The mention of the careless and hearty enjoyment of their Sunday’s pleasure by the rustic visitors of Knole Park reminds me that in London I came again and again upon little groups of children dancing in dingy courts upon the damp pavement. It might be drizzling rain, although not enough to wash their faces, and they were hatless and shoeless, — poor little things, almost breakfastless, not to say impransus, like Dr. Johnson (and yet that may have meant merely that he had not yet dined) but they danced, and danced merrily, without other music than that of their own little pipes, which they set up without rivaling Chaucer’s prioress by entuning in their nose full sweetly. Such a sight could not be seen among the free and enlightened inhabitants of this country, except indeed the children of German emigrants, whom I have seen tempted into street saltation by brass bands, and even by hand-organs. But where among the real Americans — the Yankees or the Virginians for example — would you find hatless and shoeless boys and girls dancing in the open air in mere childish gayety of heart? Let us not boast untruly; the hatlessness, the shoelessness, the rags, and the dirt, we might find; but where the capacity of happiness which can despise rags, rejoice in bare heads and feet, revel in dirt, and set at naught falling water?
And yet these people work much harder than we do, and for less wages. They do what I have never seen done in this country, —work in their gardens, if not in their fields, on Sunday. I have mentioned my surprise at hearing the cries of street venders in London on Sunday ; it was even a greater novelty to me to see on my Sunday walks in the country, wherever I went, men, evidently respectable and comfortable persons, at work with spade and hoe and rake among their vegetables. If I stopped to speak to them, which I did if I were near enough, they did not seem at all as if they were surprised in doing anything of which they should be ashamed, or show the least shyness. Shyness, however, they would not be likely to show in any case, as I soon discovered. The existence of established ranks has the effect of causing a greater freedom of manner than is our habit of life among people of all conditions of life. They have fewer reserves: they have need of fewer.

YOUR GOAL
Continue the excerpt on Sunday life in England, picking up right after its final sentence. The listing after this point has nothing to do with the excerpt on Sunday life in England.

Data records
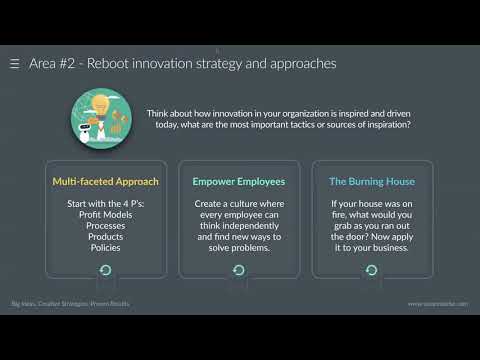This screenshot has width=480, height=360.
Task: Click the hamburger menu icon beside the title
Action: click(x=14, y=63)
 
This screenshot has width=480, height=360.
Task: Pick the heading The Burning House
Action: click(x=371, y=182)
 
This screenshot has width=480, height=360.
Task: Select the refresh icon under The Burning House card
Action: click(x=372, y=270)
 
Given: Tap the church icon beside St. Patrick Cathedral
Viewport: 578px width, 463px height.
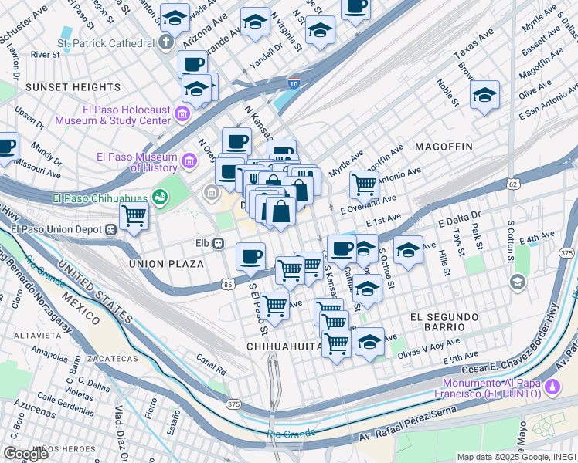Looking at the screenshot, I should coord(166,42).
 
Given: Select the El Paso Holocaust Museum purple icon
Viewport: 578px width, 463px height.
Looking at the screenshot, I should coord(182,115).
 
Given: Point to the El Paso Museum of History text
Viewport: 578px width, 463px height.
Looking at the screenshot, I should coord(136,161).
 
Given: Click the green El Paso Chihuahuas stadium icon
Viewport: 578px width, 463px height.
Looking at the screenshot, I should coord(160,198).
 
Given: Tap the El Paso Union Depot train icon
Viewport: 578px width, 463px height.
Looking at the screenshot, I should coord(111,228).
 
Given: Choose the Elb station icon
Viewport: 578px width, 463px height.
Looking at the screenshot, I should coord(219,244).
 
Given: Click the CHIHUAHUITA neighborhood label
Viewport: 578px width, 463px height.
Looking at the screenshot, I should coord(284,346).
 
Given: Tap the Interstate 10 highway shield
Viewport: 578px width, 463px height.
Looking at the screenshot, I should coord(294,82).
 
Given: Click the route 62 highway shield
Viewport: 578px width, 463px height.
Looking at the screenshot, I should coord(513,184).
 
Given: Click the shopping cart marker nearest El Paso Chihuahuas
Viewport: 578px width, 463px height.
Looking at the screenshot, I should coord(134,216).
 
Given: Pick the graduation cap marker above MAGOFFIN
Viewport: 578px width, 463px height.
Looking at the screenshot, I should coord(484,95).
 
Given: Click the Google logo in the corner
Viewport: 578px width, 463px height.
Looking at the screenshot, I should coord(26,453).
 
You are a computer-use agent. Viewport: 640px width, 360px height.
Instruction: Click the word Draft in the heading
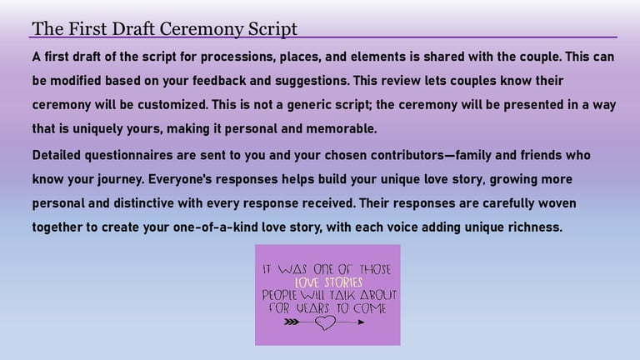tap(133, 28)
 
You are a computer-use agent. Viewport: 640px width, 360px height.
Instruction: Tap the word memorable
tap(341, 128)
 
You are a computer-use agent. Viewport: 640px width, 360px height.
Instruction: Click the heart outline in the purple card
tap(325, 322)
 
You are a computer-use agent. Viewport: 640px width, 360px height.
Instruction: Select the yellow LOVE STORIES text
tap(328, 282)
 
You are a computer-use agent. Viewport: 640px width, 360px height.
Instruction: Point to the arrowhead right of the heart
tap(361, 322)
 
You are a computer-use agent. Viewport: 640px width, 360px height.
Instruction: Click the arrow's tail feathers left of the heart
tap(291, 322)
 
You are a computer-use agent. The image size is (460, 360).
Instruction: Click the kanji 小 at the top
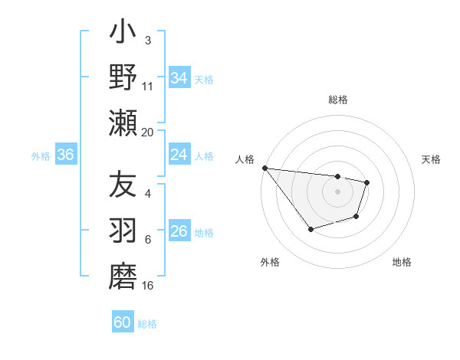123,34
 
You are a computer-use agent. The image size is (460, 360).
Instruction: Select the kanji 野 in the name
123,79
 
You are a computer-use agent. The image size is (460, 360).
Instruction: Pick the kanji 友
123,186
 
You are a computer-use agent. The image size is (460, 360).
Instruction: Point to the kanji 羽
123,231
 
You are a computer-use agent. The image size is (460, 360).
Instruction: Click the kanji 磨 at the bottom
123,277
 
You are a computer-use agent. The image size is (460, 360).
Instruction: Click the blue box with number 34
179,78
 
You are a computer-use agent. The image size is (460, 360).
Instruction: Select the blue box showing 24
179,155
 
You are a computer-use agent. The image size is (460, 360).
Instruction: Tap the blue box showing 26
179,231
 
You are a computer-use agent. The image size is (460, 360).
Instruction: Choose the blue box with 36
66,155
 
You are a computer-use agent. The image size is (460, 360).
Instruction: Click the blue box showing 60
123,322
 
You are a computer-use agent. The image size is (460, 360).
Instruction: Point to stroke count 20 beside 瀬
148,133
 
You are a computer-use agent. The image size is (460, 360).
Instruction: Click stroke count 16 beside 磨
148,286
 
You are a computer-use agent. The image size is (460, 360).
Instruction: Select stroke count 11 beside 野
148,87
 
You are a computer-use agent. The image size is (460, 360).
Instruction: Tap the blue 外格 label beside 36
41,155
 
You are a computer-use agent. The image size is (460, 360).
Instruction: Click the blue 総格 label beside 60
147,324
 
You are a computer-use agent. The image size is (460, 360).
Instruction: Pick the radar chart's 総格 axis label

WRITTEN ANSWER
In illustration of this I recall a sight that I saw in Hyde Park one soft autumnal morning. I was to take luncheon at a house near the park; and as I was whiling away the latter part of the morning by a stroll through this noble pleasure-ground, I came upon two women, one sitting and the other reclining upon the grass. As I drew near them, I perceived that one was middle-aged and the other quite young. Their likeness showed that they were mother and daughter, although the look of the girl’s wan face and wistful eyes was very unlike the bright and rugged comeliness of the matron’s. In a moment it was plain that the mother had brought her ailing daughter there for the benefit of the sun and air. The girl lay upon a shawl, with her body all in the sun ; but her head rested in her mother’s lap, which was in the shade. I stopped and spoke to the mother. Her language was good, and the inflections of her voice, although hardly refined, were not coarse. They were evidently not what we should call poor people, but in comfortable circumstances, — so much so that I should not have thought of offering a gratuity (although the shilling-receptive faculty in England rises very high) ; but yet they sat out together in this way in such a very public place, and talked freely and pleasantly with a stranger, without any of that shyness and reserve and consciousness which would have been found under similar circumstances in America.
Most Englishmen of the lower middle class and the lower class in cities have a way of walking which is a distinguishing habit of common life. I had observed it in Englishmen of this sort in the streets of New York, where I could tell them by it as far as I could see them. They lay themselves out in their walking, as if they were doing a day’s work. They walk not only with their feet and legs, but with their hips and their shoulders and their arms, not swinging the latter, but arching them out more or less from their sides, and putting them forward stiffly as they step. Withal they look conscious of their walking, and seem well pleased that they are doing the correct thing. This gait and carriage of body is most remarkable in the soldiers that one sees about the streets of London and of garrison towns like Canterbury, and in the vulgar creature who has come to be known by the generic name ’Arry. You will meet two soldiers tightened up to the extreme of endurance in their scarlet shell jackets, with little flat caps so far down the sides of their heads that you cannot see why they hesitate at coming down all the way, and these two fellows, one of whom is pretty sure to carry a rattan with a jaunty air, will take up the room of three men by the set-out of their four arms from their four sides, and will walk as if their locomotion, instead of being by human muscles, were by clockwork and steam. The number of their imitators cannot be told ; but an English gentleman has none of this toilsome swagger. He walks quite easily and unconsciously, and generally with a good, manly stride, just as a man of corresponding condition of life in Boston, New York, or Philadelphia will walk. But in those places you will not see in persons of inferior condition that strange mode of locomotion which I have endeavored to describe.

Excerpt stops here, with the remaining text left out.